I noticed this discrete power path circuit on the design of the ESP32-A1S Wi-Fi+BT Audio Development Kit:
Sorry, but unfortunately none of the designators are numbered and the resistors does not have values. I took the liberty of numbering them D1, Q1, R1 and R2. I have also explicitly indicated the body diode of Q1 (as pointed out by @Damien).
I understand the job of D1, Q1 and R2. When USB is disconnected, current is sourced from VBAT to VCC5V via the body diode of Q1. R2 pulls the gate of Q1 to 0V and Q1 switches on so that there is a much lower voltage drop than the body diode of Q1 (a.k.a. "ideal diode function"). When USB is connected Q1 is switched off and VBUS supplies current to VCC5V via D1 (with a regular diode voltage drop). The preferred current path is via D1, because VBUS >= 4.4V and VBAT <= 4.2V.
Update: Here is the design that I used (I have indicated the normal voltage ranges of +5V_USB and +VBAT; Gate, Source and Drain of MOSFET explicitly shown):
The designs I have seen and used does not have R1 (R1 = 0 Ohm). There must be a good reason why they included R1. Can anyone offer an explanation and what resistor values are good?
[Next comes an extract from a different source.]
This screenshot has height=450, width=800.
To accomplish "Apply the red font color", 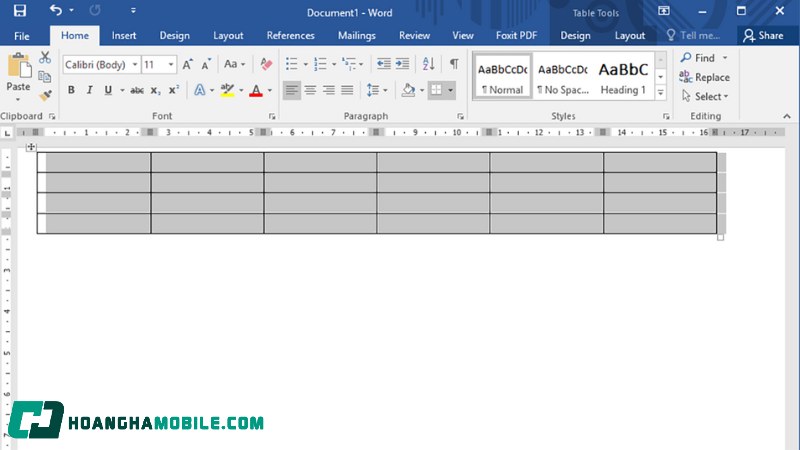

Update: Thanks @Cristobol for pointing out voltage spikes (e.g. ESD) on VBUS / +5V_USB. A low value resistor for R1 (e.g. 1k) will offer some protection for Q1 with Vgs_max = +-8V (of course only if Q1 has an internal zener connected between Gate and Source to protect the Gate).
Update: Thanks @Dorian! I think your answer is excellent! A resistor divider prevents a transient dip on VCC5V during the time that USB is disconnected and VBUS (battery) must take over and supply current.